The situation with the nurses and ambulance drivers is more challenging for the government. The nurses, in particular, are hugely popular and do not have a reputation for militancy. There is a long-standing Treasury suspicion that the unions would always want public sector pay negotiations to start with the nurses who can then set a precedent for other sectors.
On this occasion, nurses are demanding pay increases that not only keep up with inflation but recover lost ground over a period of time when public sector pay has done badly (falling to its lowest real-terms level since 2004). It is not surprising that the government (and, for that matter, the opposition) is unwilling to go along with it, especially as it would be seen as rewarding a course of action that inevitably puts patient safety at risk.

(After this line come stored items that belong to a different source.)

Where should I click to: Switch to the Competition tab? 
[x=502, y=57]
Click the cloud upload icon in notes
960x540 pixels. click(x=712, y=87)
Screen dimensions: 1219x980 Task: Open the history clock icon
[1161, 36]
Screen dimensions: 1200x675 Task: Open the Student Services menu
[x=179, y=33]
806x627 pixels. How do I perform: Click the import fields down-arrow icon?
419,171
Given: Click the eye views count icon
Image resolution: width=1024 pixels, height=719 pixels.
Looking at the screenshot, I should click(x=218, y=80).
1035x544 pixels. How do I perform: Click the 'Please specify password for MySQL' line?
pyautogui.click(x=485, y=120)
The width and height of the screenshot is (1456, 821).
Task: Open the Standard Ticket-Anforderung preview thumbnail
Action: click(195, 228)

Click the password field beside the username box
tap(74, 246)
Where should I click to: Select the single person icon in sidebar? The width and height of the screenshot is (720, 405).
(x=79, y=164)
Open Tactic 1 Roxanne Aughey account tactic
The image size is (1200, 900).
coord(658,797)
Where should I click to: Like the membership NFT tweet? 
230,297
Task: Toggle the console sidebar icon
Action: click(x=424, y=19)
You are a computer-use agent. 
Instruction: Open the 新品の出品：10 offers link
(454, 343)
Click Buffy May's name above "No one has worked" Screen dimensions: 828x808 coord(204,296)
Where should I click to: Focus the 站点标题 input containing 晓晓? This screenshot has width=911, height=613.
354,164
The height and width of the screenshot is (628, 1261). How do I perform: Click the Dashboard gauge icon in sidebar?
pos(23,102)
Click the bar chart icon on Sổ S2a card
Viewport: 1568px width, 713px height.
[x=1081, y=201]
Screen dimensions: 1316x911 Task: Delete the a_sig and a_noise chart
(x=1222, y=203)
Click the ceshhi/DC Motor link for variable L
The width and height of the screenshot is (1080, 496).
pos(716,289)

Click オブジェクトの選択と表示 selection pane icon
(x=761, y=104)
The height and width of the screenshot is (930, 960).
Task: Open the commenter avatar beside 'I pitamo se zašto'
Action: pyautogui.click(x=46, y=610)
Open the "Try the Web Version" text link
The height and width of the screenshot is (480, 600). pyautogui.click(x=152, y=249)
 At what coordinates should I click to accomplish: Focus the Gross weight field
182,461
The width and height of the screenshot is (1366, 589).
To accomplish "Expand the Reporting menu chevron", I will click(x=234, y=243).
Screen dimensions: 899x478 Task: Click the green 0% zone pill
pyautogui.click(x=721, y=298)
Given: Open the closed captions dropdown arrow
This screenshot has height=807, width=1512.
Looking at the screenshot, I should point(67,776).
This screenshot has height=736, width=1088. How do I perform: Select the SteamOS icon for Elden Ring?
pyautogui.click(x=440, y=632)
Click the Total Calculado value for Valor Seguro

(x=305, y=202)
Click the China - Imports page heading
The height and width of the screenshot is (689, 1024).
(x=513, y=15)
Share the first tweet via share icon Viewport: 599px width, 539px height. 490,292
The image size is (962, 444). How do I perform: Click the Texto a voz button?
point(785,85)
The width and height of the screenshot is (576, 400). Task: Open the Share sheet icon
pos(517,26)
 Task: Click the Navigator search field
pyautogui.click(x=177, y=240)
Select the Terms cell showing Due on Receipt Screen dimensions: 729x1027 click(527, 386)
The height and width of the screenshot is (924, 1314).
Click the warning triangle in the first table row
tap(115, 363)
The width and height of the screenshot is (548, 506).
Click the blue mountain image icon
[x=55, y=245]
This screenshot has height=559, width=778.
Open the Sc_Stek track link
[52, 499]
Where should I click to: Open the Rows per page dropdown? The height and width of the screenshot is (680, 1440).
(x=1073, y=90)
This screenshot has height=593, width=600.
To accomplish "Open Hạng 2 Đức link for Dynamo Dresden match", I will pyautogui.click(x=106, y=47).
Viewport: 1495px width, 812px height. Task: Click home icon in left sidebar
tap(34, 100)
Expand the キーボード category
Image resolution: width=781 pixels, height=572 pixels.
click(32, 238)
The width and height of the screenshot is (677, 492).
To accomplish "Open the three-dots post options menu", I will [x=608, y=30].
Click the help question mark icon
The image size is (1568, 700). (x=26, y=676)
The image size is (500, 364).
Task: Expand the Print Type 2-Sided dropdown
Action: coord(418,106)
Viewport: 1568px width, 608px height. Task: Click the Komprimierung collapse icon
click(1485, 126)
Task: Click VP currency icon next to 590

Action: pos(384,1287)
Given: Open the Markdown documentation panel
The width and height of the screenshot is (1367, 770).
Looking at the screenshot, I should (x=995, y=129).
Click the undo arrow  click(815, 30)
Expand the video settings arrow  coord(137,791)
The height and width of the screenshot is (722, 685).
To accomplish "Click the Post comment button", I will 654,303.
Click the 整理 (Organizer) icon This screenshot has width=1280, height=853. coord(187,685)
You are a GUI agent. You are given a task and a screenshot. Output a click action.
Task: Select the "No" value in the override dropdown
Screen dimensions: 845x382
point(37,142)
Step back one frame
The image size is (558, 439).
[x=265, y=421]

There is, however, a very legitimate point that the unions are making to which the government does not have an adequate answer. Across many aspects of our public sector, we do not have the staff we need and if pay continues to fall behind that in the private sector, this problem will only get worse. (In the most recent quarter, nominal pay rose by 6.9 per cent in the private sector but by just 2.7 per cent in the public sector.)
The government is leaning heavily on public sector pay review bodies’ recommendations, which were made in the summer. But looked at in the light of current conditions, it is very hard to argue that the proposed pay increases will be sufficient to recruit and retain the staff we need to deliver the public services we want. Without sufficient staff, the quality of our public services will inevitably decline.
The government talks of tackling inflation and preventing wage-price spirals although, as the New Statesman’s Anoosh Chakelian has pointed out, most public services do not involve prices. It is true that borrowing more to fund higher public sector pay would involve an inflationary stimulus but higher pay could be funded by higher taxes (admittedly, not a popular option for many). Increasing public sector pay will have an indirect impact on private sector pay (if public sector workers stop leaving their jobs in droves that will tighten the market for the private sector even further) but we can overstate the impact.
The reality is that inflation largely has to be addressed by macroeconomic policy, particularly interest rates. A return to a 1970s-style incomes policy for the public sector is neither the most effective nor fairest way of controlling price increases. The issue is really about whether we are prepared to pay the taxes necessary to fund higher public sector pay.
None of the options available to the government are pleasant. We are poorer than we thought we were – the cost of energy and food has gone up, our labour market has shrunk and it is more expensive to trade with our neighbours – and that will mean reduced living standards. Trade unions demanding that pay matches or exceeds inflation will usually be disappointed.
If, however, the government maintains a position that involves public sector pay rising to a level that is still well below private sector pay (after many years in which public sector pay has done relatively badly), the biggest issue will not be workers voting to strike but workers voting with their feet and taking jobs elsewhere. It is not the strikes that should worry ministers most, it is that important public sector posts will be left unfilled, which will result in damage to our public services.